[PROBLEM DETAILS]:
Sort through the data and copy the lines holding the word "legend".

(Dataset records)
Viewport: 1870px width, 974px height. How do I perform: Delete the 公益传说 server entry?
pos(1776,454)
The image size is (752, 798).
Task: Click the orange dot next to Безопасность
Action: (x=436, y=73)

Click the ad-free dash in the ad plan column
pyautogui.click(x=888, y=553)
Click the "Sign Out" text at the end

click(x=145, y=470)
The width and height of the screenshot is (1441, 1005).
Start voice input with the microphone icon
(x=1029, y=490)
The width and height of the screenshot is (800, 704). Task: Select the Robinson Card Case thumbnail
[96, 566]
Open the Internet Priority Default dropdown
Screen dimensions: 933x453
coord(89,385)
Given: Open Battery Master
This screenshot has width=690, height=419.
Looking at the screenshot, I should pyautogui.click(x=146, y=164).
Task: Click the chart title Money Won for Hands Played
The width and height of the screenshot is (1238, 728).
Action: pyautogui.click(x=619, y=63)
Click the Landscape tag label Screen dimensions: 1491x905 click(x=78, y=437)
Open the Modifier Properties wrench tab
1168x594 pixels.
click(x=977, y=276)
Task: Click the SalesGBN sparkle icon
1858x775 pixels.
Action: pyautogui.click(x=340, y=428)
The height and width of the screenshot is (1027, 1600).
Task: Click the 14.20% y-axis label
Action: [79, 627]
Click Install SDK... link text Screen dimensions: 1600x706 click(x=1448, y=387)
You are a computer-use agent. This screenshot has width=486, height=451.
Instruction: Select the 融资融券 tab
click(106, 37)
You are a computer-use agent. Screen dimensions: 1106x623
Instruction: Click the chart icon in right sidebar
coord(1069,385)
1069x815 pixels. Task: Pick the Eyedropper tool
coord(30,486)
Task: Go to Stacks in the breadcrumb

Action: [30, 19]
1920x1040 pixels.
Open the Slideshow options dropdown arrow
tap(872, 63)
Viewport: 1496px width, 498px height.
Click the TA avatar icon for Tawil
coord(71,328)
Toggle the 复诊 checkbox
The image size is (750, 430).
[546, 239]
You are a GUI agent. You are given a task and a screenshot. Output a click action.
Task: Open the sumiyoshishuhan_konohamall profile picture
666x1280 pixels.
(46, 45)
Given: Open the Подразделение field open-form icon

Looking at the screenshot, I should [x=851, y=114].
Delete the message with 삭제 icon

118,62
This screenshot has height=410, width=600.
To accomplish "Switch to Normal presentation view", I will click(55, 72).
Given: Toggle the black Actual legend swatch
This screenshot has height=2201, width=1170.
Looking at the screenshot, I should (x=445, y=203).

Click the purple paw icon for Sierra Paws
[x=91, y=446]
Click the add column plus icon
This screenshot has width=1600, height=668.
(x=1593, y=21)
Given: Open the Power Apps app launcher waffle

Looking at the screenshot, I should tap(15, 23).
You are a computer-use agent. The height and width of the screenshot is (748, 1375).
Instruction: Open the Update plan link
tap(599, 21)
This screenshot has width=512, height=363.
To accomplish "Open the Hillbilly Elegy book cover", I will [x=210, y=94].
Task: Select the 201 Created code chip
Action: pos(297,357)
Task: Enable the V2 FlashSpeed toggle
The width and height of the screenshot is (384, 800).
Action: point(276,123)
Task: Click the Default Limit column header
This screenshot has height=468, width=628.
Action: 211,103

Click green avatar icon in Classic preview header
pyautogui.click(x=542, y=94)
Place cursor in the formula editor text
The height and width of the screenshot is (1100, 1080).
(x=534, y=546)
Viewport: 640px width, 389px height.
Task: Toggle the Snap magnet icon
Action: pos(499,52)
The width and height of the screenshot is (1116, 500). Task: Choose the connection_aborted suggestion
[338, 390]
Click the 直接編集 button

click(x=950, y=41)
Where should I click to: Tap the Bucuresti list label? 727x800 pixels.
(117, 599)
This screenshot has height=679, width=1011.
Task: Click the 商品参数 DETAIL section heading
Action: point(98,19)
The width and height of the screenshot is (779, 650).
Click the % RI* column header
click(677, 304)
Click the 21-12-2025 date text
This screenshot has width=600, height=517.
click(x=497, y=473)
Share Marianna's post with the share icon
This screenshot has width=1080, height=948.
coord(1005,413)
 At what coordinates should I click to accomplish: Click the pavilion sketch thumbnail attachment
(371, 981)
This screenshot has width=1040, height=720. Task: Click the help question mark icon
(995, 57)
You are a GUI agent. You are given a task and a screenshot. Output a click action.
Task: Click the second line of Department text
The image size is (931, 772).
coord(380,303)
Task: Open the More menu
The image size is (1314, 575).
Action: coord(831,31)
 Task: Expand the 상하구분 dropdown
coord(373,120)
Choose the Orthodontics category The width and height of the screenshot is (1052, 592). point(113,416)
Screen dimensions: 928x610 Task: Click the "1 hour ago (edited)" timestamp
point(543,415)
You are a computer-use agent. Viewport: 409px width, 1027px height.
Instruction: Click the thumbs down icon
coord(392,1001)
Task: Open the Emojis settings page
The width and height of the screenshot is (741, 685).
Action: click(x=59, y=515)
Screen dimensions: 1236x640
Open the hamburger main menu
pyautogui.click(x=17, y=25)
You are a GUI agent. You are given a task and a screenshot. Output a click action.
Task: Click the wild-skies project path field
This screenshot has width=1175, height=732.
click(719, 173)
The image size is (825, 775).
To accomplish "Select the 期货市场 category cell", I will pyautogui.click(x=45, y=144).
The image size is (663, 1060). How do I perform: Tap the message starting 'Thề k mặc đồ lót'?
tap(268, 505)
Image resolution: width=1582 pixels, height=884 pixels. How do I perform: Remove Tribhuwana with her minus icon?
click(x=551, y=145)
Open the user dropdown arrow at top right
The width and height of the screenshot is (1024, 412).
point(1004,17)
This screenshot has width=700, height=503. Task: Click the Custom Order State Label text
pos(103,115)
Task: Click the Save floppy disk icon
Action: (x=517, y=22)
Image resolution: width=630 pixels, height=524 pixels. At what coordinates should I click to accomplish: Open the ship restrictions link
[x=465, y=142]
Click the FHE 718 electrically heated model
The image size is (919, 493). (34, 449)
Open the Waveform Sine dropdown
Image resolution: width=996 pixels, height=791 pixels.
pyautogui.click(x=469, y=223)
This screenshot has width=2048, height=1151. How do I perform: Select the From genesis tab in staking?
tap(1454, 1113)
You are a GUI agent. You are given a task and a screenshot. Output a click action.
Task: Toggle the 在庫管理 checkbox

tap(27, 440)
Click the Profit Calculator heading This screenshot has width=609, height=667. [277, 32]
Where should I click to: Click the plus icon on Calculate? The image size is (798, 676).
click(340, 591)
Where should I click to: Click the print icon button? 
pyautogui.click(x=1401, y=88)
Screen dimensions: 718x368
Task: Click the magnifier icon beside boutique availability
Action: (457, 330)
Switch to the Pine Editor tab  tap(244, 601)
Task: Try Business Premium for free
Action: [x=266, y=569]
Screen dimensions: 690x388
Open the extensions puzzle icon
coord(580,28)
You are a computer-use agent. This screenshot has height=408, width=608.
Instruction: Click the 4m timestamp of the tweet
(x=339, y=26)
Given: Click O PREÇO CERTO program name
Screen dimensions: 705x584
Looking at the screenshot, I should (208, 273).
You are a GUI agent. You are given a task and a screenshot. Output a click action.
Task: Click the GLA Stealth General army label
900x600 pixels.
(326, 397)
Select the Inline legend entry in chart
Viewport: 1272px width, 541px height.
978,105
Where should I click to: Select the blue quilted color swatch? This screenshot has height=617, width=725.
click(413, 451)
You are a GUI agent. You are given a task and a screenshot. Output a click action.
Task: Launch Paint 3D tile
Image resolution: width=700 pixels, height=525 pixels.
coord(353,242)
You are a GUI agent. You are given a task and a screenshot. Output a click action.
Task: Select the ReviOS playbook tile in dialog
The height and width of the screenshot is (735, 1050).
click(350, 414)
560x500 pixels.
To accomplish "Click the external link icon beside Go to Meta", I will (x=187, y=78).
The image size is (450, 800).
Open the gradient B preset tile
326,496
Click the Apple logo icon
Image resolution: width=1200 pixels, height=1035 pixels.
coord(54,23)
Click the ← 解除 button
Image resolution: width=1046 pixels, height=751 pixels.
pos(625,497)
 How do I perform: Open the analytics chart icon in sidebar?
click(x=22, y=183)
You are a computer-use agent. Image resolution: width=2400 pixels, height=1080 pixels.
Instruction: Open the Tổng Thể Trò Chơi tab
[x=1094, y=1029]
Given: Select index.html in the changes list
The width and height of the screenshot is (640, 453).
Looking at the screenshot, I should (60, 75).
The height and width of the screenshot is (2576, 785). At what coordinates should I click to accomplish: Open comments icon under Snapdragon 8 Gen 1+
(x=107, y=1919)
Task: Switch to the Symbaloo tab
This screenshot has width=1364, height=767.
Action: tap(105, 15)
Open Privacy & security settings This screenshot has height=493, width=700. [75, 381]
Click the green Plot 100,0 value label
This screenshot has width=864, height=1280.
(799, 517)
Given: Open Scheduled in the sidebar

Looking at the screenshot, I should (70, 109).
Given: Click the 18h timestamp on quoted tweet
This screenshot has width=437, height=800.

[EXERCISE OUTPUT]:
Given: Toggle the black Actual legend swatch
Select the Inline legend entry in chart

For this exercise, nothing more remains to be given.